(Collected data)
★ ★ ★ ★ ★ ★ ★

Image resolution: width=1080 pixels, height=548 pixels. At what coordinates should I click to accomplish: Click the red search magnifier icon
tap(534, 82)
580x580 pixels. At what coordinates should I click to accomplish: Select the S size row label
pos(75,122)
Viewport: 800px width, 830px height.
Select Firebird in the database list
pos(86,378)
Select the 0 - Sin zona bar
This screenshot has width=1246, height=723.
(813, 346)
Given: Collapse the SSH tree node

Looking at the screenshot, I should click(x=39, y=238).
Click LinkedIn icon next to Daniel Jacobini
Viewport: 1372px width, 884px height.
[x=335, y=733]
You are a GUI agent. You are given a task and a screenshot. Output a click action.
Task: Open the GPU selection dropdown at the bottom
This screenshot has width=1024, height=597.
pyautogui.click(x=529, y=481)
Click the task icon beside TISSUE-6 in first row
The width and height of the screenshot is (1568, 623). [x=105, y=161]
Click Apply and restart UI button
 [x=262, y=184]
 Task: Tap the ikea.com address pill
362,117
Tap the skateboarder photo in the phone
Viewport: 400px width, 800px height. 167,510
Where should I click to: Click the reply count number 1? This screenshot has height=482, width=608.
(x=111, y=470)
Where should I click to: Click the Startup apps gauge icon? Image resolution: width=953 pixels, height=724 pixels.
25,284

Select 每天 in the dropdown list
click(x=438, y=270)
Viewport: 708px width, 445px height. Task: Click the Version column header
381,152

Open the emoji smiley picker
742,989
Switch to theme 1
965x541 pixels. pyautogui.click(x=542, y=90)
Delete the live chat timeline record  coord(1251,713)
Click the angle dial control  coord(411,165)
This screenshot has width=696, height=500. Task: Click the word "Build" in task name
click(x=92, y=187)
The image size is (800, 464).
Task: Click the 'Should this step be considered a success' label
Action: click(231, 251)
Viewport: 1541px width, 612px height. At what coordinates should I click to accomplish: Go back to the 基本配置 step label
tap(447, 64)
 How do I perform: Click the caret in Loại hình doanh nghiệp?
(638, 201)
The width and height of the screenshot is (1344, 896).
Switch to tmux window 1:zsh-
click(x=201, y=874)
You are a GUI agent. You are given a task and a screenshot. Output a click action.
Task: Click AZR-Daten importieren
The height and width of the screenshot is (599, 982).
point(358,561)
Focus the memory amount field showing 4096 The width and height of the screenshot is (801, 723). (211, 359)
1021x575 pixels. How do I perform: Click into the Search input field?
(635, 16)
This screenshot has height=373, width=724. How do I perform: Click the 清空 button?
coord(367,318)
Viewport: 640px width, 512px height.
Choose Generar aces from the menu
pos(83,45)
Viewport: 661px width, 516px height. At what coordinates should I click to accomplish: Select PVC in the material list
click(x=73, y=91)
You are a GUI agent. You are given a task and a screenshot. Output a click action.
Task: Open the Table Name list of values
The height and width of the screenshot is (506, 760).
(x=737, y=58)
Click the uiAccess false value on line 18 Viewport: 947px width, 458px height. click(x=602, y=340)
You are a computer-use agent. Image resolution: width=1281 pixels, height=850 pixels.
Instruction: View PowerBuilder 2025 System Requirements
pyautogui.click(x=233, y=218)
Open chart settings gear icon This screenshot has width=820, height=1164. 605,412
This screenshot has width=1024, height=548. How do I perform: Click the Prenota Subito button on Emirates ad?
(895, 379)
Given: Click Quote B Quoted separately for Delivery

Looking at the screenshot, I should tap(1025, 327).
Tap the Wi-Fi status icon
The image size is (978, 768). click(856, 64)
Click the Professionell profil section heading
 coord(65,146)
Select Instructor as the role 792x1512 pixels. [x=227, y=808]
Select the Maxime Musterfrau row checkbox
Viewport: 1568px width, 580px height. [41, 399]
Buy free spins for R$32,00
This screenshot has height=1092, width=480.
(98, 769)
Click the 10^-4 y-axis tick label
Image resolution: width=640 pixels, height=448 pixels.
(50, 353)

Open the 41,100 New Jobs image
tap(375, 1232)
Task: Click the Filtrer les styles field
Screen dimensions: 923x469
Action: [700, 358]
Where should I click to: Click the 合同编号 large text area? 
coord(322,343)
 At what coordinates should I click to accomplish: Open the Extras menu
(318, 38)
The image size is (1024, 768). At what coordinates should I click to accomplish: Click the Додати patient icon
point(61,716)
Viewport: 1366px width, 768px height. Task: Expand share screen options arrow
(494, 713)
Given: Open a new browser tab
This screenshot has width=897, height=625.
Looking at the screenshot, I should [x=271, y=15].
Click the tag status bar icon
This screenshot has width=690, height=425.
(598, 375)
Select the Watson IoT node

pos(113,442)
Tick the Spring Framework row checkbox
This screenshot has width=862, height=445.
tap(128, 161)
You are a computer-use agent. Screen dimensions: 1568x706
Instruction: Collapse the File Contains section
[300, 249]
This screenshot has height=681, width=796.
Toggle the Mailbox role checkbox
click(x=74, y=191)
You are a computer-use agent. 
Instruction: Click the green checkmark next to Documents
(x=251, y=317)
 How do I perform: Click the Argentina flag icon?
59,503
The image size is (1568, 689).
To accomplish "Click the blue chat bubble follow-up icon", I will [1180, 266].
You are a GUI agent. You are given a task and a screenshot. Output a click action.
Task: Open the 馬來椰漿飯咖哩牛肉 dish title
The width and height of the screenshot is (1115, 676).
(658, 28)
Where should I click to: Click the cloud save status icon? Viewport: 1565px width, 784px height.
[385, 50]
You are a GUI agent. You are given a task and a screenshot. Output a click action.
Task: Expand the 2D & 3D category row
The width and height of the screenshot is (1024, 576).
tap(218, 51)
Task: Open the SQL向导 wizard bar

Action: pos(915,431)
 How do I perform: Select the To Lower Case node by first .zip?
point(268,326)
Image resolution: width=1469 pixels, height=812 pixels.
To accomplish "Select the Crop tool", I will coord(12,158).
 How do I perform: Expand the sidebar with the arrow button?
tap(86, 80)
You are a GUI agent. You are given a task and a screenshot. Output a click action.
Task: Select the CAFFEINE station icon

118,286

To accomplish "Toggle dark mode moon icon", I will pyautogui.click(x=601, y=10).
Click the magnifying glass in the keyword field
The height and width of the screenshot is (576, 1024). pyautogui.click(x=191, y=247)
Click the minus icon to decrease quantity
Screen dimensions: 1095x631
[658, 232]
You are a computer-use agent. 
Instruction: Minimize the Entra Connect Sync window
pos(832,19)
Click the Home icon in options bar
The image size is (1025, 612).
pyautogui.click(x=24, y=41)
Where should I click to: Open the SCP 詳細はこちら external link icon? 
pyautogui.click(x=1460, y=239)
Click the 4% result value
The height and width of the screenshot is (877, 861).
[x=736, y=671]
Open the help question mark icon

★ ★ ★ ★ ★ ★ ★

* YOUR TASK
Take the entries above and return all of them exactly.

* SOLUTION TO THE EXERCISE
Image resolution: width=1080 pixels, height=548 pixels. At what coordinates should I click to accomplish: Click the red search magnifier icon
tap(534, 82)
580x580 pixels. At what coordinates should I click to accomplish: Select the S size row label
pos(75,122)
Viewport: 800px width, 830px height.
Select Firebird in the database list
pos(86,378)
Select the 0 - Sin zona bar
This screenshot has width=1246, height=723.
(813, 346)
Given: Collapse the SSH tree node

Looking at the screenshot, I should click(x=39, y=238).
Click LinkedIn icon next to Daniel Jacobini
Viewport: 1372px width, 884px height.
[x=335, y=733]
You are a GUI agent. You are given a task and a screenshot. Output a click action.
Task: Open the GPU selection dropdown at the bottom
This screenshot has width=1024, height=597.
pyautogui.click(x=529, y=481)
Click the task icon beside TISSUE-6 in first row
The width and height of the screenshot is (1568, 623). [x=105, y=161]
Click Apply and restart UI button
 [x=262, y=184]
 Task: Tap the ikea.com address pill
362,117
Tap the skateboarder photo in the phone
Viewport: 400px width, 800px height. 167,510
Where should I click to: Click the reply count number 1? This screenshot has height=482, width=608.
(x=111, y=470)
Where should I click to: Click the Startup apps gauge icon? Image resolution: width=953 pixels, height=724 pixels.
25,284

Select 每天 in the dropdown list
click(x=438, y=270)
Viewport: 708px width, 445px height. Task: Click the Version column header
381,152

Open the emoji smiley picker
742,989
Switch to theme 1
965x541 pixels. pyautogui.click(x=542, y=90)
Delete the live chat timeline record  coord(1251,713)
Click the angle dial control  coord(411,165)
This screenshot has width=696, height=500. Task: Click the word "Build" in task name
click(x=92, y=187)
The image size is (800, 464).
Task: Click the 'Should this step be considered a success' label
Action: click(231, 251)
Viewport: 1541px width, 612px height. At what coordinates should I click to accomplish: Go back to the 基本配置 step label
tap(447, 64)
 How do I perform: Click the caret in Loại hình doanh nghiệp?
(638, 201)
The width and height of the screenshot is (1344, 896).
Switch to tmux window 1:zsh-
click(x=201, y=874)
You are a GUI agent. You are given a task and a screenshot. Output a click action.
Task: Click AZR-Daten importieren
The height and width of the screenshot is (599, 982).
point(358,561)
Focus the memory amount field showing 4096 The width and height of the screenshot is (801, 723). (211, 359)
1021x575 pixels. How do I perform: Click into the Search input field?
(635, 16)
This screenshot has height=373, width=724. How do I perform: Click the 清空 button?
coord(367,318)
Viewport: 640px width, 512px height.
Choose Generar aces from the menu
pos(83,45)
Viewport: 661px width, 516px height. At what coordinates should I click to accomplish: Select PVC in the material list
click(x=73, y=91)
You are a GUI agent. You are given a task and a screenshot. Output a click action.
Task: Open the Table Name list of values
The height and width of the screenshot is (506, 760).
(x=737, y=58)
Click the uiAccess false value on line 18 Viewport: 947px width, 458px height. click(x=602, y=340)
You are a computer-use agent. Image resolution: width=1281 pixels, height=850 pixels.
Instruction: View PowerBuilder 2025 System Requirements
pyautogui.click(x=233, y=218)
Open chart settings gear icon This screenshot has width=820, height=1164. 605,412
This screenshot has width=1024, height=548. How do I perform: Click the Prenota Subito button on Emirates ad?
(895, 379)
Given: Click Quote B Quoted separately for Delivery

Looking at the screenshot, I should tap(1025, 327).
Tap the Wi-Fi status icon
The image size is (978, 768). click(856, 64)
Click the Professionell profil section heading
 coord(65,146)
Select Instructor as the role 792x1512 pixels. [x=227, y=808]
Select the Maxime Musterfrau row checkbox
Viewport: 1568px width, 580px height. [41, 399]
Buy free spins for R$32,00
This screenshot has height=1092, width=480.
(98, 769)
Click the 10^-4 y-axis tick label
Image resolution: width=640 pixels, height=448 pixels.
(50, 353)

Open the 41,100 New Jobs image
tap(375, 1232)
Task: Click the Filtrer les styles field
Screen dimensions: 923x469
Action: [700, 358]
Where should I click to: Click the 合同编号 large text area? 
coord(322,343)
 At what coordinates should I click to accomplish: Open the Extras menu
(318, 38)
The image size is (1024, 768). At what coordinates should I click to accomplish: Click the Додати patient icon
point(61,716)
Viewport: 1366px width, 768px height. Task: Expand share screen options arrow
(494, 713)
Given: Open a new browser tab
This screenshot has width=897, height=625.
Looking at the screenshot, I should [x=271, y=15].
Click the tag status bar icon
This screenshot has width=690, height=425.
(598, 375)
Select the Watson IoT node

pos(113,442)
Tick the Spring Framework row checkbox
This screenshot has width=862, height=445.
tap(128, 161)
You are a computer-use agent. Screen dimensions: 1568x706
Instruction: Collapse the File Contains section
[300, 249]
This screenshot has height=681, width=796.
Toggle the Mailbox role checkbox
click(x=74, y=191)
You are a computer-use agent. 
Instruction: Click the green checkmark next to Documents
(x=251, y=317)
 How do I perform: Click the Argentina flag icon?
59,503
The image size is (1568, 689).
To accomplish "Click the blue chat bubble follow-up icon", I will [1180, 266].
You are a GUI agent. You are given a task and a screenshot. Output a click action.
Task: Open the 馬來椰漿飯咖哩牛肉 dish title
The width and height of the screenshot is (1115, 676).
(658, 28)
Where should I click to: Click the cloud save status icon? Viewport: 1565px width, 784px height.
[385, 50]
You are a GUI agent. You are given a task and a screenshot. Output a click action.
Task: Expand the 2D & 3D category row
The width and height of the screenshot is (1024, 576).
tap(218, 51)
Task: Open the SQL向导 wizard bar

Action: pos(915,431)
 How do I perform: Select the To Lower Case node by first .zip?
point(268,326)
Image resolution: width=1469 pixels, height=812 pixels.
To accomplish "Select the Crop tool", I will coord(12,158).
 How do I perform: Expand the sidebar with the arrow button?
tap(86, 80)
You are a GUI agent. You are given a task and a screenshot. Output a click action.
Task: Select the CAFFEINE station icon

118,286

To accomplish "Toggle dark mode moon icon", I will pyautogui.click(x=601, y=10).
Click the magnifying glass in the keyword field
The height and width of the screenshot is (576, 1024). pyautogui.click(x=191, y=247)
Click the minus icon to decrease quantity
Screen dimensions: 1095x631
[658, 232]
You are a computer-use agent. 
Instruction: Minimize the Entra Connect Sync window
pos(832,19)
Click the Home icon in options bar
The image size is (1025, 612).
pyautogui.click(x=24, y=41)
Where should I click to: Open the SCP 詳細はこちら external link icon? 
pyautogui.click(x=1460, y=239)
Click the 4% result value
The height and width of the screenshot is (877, 861).
[x=736, y=671]
Open the help question mark icon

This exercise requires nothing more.